Nothing could prepare me for what I was about to experience. It was after 10pm so we waited in the pre-op room. Dancing between the denials of the situation with the nursing staff, sometimes in lonely banter, some half-hearted, my wife lay there; The shape of her belly is distinct, as I could see the contours of our baby, motionless, still the whole time.

While I was conversing with others, and while my wife was shivering with shock and feverishness from infection, I massaged her stomach; The shape of my son’s left side, hip and thigh are recognizable. I found myself strangely aware of all that was going on; Oddly quiet considering my son had passed away hours earlier. In fact, when I faced those endless moments I found God, with me, who gives me the strength to be real. And it wasn’t hard to be real. Through it all, my wife has been very real, despite the high fever that has set in.

and “Through It All” was our anthem, while this period might have been rather a curse to the enemy of God who would seek us on earth; A time when God’s presence exceeded any narcotic housing. “Through her all my eyes are upon you… well…” were the words of the song we played twice, in the process of childbirth, through the tears of longing for eternity and through the frightful anticipation of what was just before. us as an unprecedented experience.

I will never forget the moments before Nathanael was born. It was a long caesarean section (compared to my previous four children being born this way). The mood inside the theater was harsh. Silence, apart from Christine DiMarco’s ethereal voice and music. Nobody wants a little elephant in the room. My response was to issue a blessing — heaven knows, we all needed spades.

Every time we notice the movement of my wife’s belly, while the surgeons manipulate the tissues, we prepare ourselves for the moment of the actual arrival of Nathanael. There seem to be as many iterations as we have prepared ourselves for. The medical team was struggling to get Nathanael in a position where they could extract him. When I finally delivered him, my midwife gave me the cue. I covered my hands in a towel. When I got up from the stool I was sitting, I was greeted by the surgeon who gave me my son. As with the births of all my children, nothing could prepare me for the emotions I was feeling right now. But this moment was different in the world. There was no feeling of positive pressure amidst the joy of taking care of the baby. There was no eye contact or interaction from the surgeon. The moment was asleep. free of anything. It was an incredibly sad moment for which Courage was made.

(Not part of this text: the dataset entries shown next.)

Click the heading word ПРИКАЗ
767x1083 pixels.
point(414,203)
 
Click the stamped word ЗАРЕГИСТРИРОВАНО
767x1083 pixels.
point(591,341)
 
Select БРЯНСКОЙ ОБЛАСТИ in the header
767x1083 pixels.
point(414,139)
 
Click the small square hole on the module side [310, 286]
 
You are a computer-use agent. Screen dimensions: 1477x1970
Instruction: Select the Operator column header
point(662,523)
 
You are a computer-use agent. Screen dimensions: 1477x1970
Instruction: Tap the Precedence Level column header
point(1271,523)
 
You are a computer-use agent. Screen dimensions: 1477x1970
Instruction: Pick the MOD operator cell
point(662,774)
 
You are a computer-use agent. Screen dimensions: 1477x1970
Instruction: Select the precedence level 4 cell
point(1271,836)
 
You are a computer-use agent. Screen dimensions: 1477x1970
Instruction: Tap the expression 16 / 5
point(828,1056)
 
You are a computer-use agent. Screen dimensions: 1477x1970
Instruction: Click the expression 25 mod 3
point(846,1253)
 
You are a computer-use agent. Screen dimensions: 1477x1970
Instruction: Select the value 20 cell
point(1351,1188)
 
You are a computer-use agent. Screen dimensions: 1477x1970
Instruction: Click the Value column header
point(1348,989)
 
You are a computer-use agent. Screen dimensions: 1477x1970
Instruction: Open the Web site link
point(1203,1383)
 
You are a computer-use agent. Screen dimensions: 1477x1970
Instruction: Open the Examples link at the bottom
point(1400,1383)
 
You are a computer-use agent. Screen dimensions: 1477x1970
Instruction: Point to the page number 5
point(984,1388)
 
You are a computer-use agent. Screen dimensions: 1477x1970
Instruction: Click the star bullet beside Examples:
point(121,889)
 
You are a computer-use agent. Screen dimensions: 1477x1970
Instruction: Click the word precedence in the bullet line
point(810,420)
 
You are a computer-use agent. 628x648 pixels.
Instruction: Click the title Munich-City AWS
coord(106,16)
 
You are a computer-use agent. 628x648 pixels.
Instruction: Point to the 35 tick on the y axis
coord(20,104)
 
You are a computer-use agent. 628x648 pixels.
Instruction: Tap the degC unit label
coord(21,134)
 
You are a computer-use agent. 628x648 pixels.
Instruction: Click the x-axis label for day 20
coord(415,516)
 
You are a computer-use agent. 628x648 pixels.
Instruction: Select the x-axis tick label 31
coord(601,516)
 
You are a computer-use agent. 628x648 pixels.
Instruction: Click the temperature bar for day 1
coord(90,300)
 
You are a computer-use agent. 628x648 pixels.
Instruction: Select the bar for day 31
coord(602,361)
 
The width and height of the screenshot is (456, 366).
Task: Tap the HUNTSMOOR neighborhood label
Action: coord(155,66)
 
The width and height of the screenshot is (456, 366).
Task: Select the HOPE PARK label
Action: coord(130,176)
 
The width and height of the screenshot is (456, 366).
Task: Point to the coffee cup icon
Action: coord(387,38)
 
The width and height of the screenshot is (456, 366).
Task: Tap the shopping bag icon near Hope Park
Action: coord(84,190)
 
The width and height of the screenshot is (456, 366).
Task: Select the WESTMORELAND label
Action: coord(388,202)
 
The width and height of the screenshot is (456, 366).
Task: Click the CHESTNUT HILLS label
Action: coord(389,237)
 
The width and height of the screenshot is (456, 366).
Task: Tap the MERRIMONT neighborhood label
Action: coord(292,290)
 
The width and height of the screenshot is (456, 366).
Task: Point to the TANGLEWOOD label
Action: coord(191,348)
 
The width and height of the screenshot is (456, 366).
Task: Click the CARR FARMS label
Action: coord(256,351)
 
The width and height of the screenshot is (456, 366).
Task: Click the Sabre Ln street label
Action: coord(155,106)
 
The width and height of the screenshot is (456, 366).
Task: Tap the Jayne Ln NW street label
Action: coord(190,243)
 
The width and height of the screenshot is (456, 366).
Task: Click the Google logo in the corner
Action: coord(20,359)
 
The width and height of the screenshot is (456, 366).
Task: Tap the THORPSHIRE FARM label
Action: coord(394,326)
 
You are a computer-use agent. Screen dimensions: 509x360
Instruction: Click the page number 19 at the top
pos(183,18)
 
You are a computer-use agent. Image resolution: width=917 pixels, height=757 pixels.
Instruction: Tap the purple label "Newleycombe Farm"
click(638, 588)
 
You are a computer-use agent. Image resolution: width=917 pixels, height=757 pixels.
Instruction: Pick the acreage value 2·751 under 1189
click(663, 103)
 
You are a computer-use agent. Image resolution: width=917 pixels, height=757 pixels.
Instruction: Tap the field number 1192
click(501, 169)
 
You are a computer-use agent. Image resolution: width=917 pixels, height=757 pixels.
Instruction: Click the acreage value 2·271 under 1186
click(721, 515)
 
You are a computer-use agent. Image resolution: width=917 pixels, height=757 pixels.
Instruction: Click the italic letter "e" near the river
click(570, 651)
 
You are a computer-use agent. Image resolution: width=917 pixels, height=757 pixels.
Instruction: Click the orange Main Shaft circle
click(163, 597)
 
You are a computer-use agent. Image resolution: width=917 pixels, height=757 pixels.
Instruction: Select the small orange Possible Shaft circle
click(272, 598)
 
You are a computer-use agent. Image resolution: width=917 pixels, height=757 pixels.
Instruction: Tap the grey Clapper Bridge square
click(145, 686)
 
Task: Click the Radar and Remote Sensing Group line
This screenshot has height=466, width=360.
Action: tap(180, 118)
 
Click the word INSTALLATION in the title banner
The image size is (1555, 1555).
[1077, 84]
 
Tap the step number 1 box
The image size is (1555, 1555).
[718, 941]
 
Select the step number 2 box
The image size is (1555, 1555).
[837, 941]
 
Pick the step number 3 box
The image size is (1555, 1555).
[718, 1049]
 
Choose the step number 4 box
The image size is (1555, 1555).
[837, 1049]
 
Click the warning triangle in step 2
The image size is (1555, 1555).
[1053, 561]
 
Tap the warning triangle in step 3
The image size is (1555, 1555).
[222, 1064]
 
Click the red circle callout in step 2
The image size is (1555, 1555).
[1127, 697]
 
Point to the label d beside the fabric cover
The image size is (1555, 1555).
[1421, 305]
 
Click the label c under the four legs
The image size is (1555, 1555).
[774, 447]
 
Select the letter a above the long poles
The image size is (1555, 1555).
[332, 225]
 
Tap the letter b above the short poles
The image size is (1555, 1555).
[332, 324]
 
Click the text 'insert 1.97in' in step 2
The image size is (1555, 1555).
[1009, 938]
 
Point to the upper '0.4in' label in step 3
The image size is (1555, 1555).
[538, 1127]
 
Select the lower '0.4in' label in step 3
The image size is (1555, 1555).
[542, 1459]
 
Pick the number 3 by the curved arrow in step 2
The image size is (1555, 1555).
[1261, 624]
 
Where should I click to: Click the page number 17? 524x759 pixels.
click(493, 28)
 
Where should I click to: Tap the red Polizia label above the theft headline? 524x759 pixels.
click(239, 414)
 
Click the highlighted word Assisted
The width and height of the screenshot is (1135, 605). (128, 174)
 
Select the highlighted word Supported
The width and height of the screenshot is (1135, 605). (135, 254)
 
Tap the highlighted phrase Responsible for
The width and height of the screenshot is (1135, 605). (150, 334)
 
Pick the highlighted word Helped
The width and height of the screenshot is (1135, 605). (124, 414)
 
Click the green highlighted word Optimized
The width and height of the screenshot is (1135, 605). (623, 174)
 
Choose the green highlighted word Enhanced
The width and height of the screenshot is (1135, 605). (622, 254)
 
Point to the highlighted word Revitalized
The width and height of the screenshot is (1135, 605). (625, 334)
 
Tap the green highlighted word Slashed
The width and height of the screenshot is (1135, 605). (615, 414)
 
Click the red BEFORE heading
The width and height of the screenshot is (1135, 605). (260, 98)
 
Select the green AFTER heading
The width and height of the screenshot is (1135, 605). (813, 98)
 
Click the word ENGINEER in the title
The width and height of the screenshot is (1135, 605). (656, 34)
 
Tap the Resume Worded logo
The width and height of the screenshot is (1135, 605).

I held Nathanael in both hands—my son, each piece nearly 8 pounds, who was healthy at 36 weeks 2 days of gestation—and immediately kissed his forehead; longing kiss His skin had a distinct scent. He had a frown on his face. He looked like his older brother was just asleep. I just wanted to hold it. I took it to Sarah and we both cried for a while. The operating crew has just gone about their jobs, leaving us alone. We didn’t rush. We spent the initial 3 hours with Nathanael, including bathing him and taking him back to my wife’s maternity ward.

Moments like this life and time stand still. nothing else matters. and you get the distinct impression that your life has changed forever; A very surreal feeling that demands surrender. However, oddly enough, I was very glad that I had met Nathanael in this way. God was so good at providing for me and us when we could have been too overwhelmed to take advantage of the moment.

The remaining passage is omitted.